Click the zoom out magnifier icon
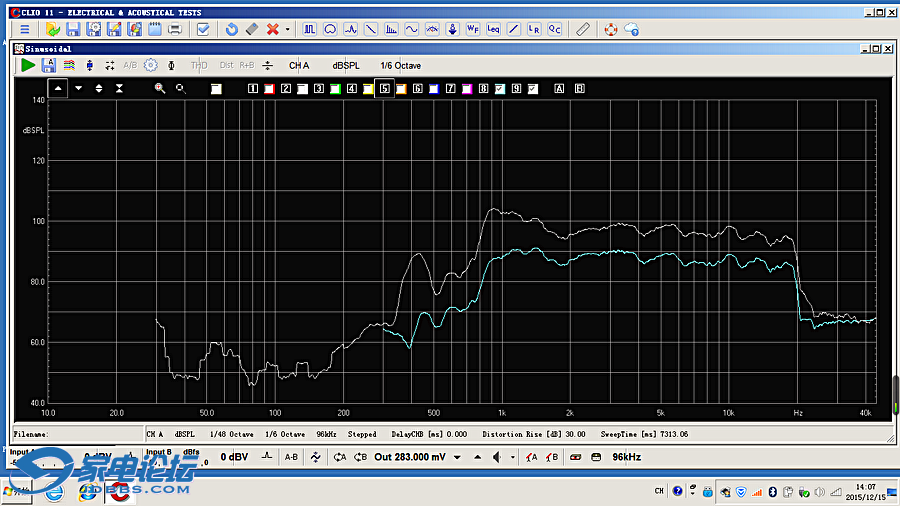900x506 pixels. point(181,88)
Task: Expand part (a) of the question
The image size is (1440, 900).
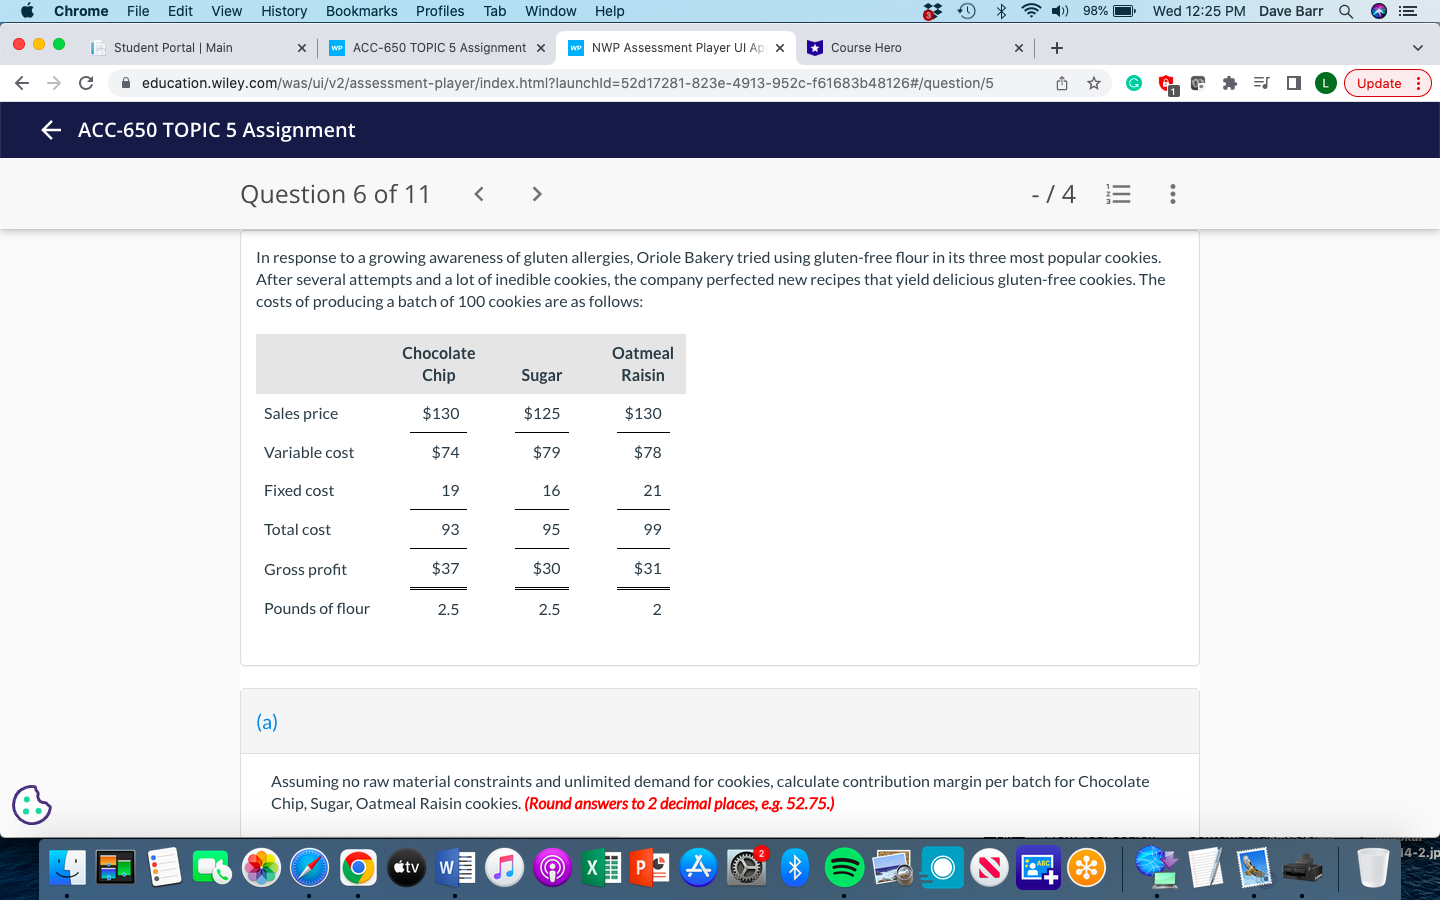Action: (267, 721)
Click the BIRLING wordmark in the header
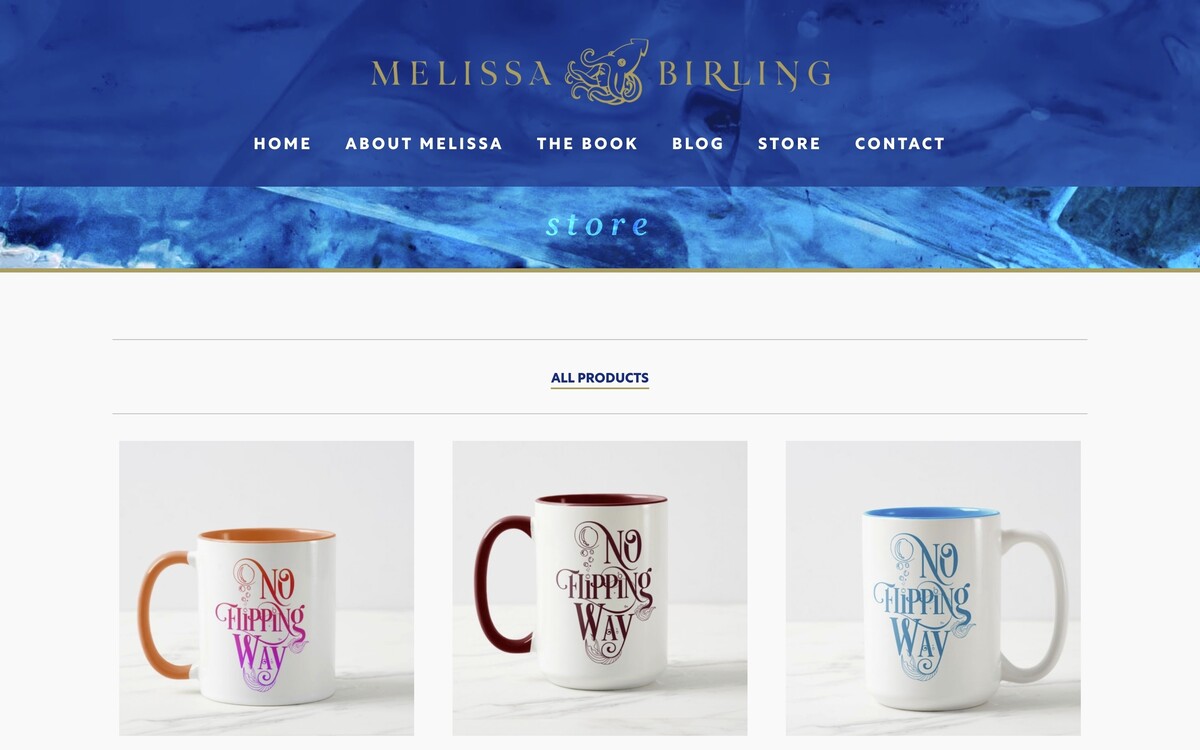 pyautogui.click(x=744, y=74)
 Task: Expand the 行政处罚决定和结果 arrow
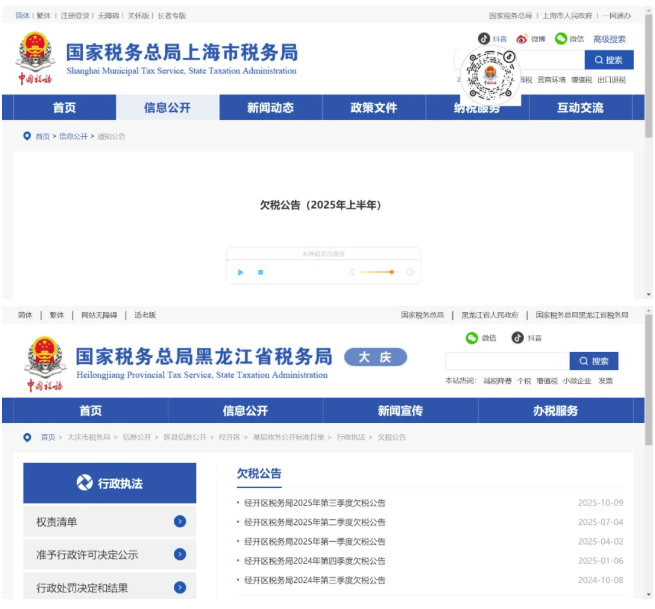pyautogui.click(x=179, y=587)
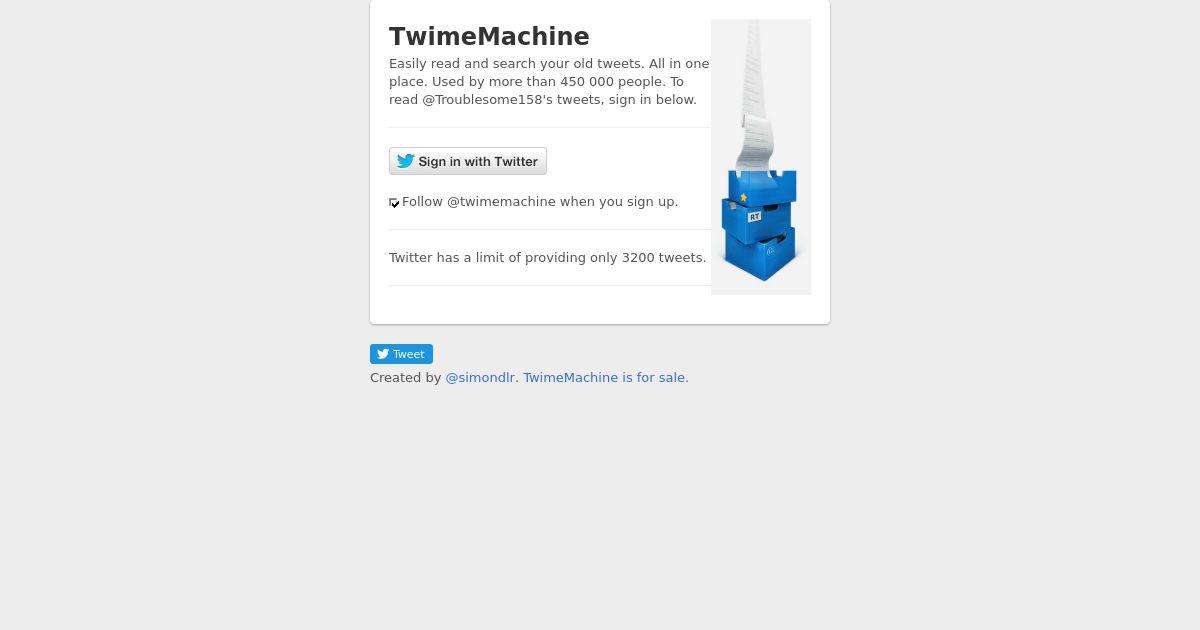
Task: Click the 'Created by' footer text
Action: [405, 378]
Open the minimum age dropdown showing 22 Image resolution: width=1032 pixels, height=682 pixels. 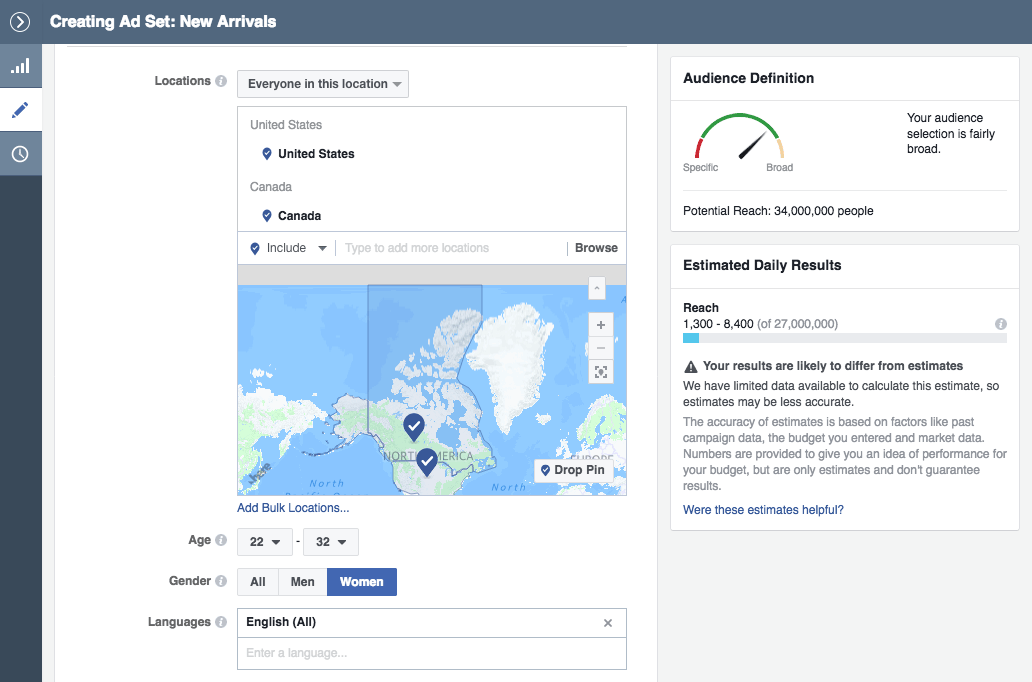click(x=264, y=541)
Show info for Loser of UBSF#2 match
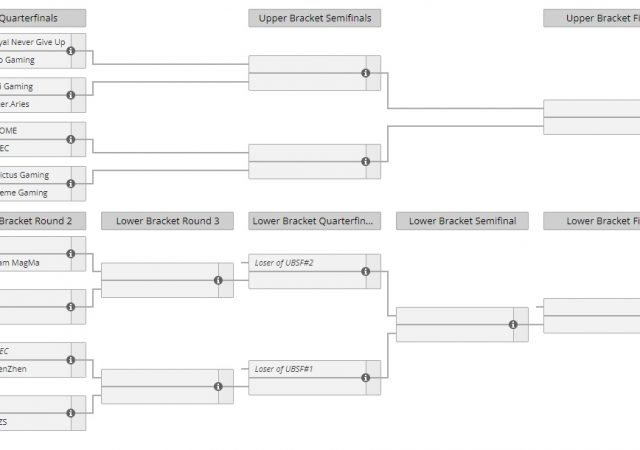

——

PROBLEM TO SOLVE: Can you set out the listing as a Markdown table with the columns Row and Line, starting with the line that contains "Task: Expand part (a) of the question" and going on through the line that contains "Action: [405, 378]", both ends included? Skip any blank lines and leave the pictures out.

ANSWER:
| Row | Line |
|---|---|
| 1 | Task: Expand part (a) of the question |
| 2 | The image size is (1440, 900). |
| 3 | Action: (267, 721) |
| 4 | Click the BIRLING wordmark in the header |
| 5 |  pyautogui.click(x=744, y=74) |
| 6 |  Task: Expand the 行政处罚决定和结果 arrow |
| 7 | pyautogui.click(x=179, y=587) |
| 8 | Task: Click the 'Created by' footer text |
| 9 | Action: [405, 378] |